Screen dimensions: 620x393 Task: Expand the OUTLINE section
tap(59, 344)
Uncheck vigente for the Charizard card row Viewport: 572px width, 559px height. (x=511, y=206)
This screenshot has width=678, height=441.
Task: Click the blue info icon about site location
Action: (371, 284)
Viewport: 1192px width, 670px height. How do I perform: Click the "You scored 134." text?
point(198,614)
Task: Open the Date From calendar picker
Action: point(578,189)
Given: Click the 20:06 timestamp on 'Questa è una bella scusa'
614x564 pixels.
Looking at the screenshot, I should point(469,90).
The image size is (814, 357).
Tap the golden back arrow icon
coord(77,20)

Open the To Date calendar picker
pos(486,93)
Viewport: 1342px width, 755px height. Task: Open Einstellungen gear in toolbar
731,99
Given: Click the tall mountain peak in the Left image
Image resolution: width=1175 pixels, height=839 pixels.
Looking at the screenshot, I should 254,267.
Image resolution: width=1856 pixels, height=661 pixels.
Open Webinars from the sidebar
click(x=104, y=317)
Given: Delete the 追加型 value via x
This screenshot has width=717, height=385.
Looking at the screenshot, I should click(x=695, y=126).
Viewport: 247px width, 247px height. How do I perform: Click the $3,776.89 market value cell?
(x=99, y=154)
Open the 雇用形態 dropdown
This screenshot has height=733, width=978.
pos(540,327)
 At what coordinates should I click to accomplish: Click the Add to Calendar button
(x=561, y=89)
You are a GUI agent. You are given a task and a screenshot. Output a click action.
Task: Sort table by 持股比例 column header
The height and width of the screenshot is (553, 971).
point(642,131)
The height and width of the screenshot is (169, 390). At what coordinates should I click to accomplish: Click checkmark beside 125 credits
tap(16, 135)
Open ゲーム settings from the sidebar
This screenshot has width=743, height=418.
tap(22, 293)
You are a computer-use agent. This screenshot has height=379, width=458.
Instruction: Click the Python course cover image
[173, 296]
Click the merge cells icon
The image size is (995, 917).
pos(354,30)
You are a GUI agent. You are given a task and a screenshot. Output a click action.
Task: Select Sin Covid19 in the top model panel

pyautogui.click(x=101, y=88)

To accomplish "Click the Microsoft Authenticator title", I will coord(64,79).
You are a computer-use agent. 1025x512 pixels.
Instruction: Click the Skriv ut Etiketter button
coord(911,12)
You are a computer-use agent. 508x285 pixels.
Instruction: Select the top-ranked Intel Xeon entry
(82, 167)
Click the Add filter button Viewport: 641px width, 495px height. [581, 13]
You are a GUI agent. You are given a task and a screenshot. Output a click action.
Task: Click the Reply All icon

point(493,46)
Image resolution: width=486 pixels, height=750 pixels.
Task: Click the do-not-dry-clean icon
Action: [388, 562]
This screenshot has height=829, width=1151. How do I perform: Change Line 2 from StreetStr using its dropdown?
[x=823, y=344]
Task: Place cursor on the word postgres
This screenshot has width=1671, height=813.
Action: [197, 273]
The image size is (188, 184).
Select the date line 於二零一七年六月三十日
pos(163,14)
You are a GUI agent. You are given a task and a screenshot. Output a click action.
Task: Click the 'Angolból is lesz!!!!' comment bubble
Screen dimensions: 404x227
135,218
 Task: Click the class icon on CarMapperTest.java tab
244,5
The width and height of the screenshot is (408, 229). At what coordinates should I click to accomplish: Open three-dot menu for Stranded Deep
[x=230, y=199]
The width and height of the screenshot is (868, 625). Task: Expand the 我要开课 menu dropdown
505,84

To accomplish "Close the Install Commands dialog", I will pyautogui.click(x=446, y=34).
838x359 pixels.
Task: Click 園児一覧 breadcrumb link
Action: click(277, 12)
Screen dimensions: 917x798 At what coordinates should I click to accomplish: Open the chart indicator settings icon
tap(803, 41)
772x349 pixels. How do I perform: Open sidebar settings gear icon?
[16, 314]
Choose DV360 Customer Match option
========
**The task**
Starting at the line with "You are a computer-use agent. 1025x512", print each remaining line of the listing above exactly as it appears.

**Answer for the task**
You are a computer-use agent. 1025x512 pixels.
Instruction: Click the Skriv ut Etiketter button
coord(911,12)
You are a computer-use agent. 508x285 pixels.
Instruction: Select the top-ranked Intel Xeon entry
(82, 167)
Click the Add filter button Viewport: 641px width, 495px height. [581, 13]
You are a GUI agent. You are given a task and a screenshot. Output a click action.
Task: Click the Reply All icon

point(493,46)
Image resolution: width=486 pixels, height=750 pixels.
Task: Click the do-not-dry-clean icon
Action: [388, 562]
This screenshot has height=829, width=1151. How do I perform: Change Line 2 from StreetStr using its dropdown?
[x=823, y=344]
Task: Place cursor on the word postgres
This screenshot has width=1671, height=813.
Action: [197, 273]
The image size is (188, 184).
Select the date line 於二零一七年六月三十日
pos(163,14)
You are a GUI agent. You are given a task and a screenshot. Output a click action.
Task: Click the 'Angolból is lesz!!!!' comment bubble
Screen dimensions: 404x227
135,218
 Task: Click the class icon on CarMapperTest.java tab
244,5
The width and height of the screenshot is (408, 229). At what coordinates should I click to accomplish: Open three-dot menu for Stranded Deep
[x=230, y=199]
The width and height of the screenshot is (868, 625). Task: Expand the 我要开课 menu dropdown
505,84

To accomplish "Close the Install Commands dialog", I will pyautogui.click(x=446, y=34).
838x359 pixels.
Task: Click 園児一覧 breadcrumb link
Action: click(277, 12)
Screen dimensions: 917x798 At what coordinates should I click to accomplish: Open the chart indicator settings icon
tap(803, 41)
772x349 pixels. How do I perform: Open sidebar settings gear icon?
[16, 314]
Choose DV360 Customer Match option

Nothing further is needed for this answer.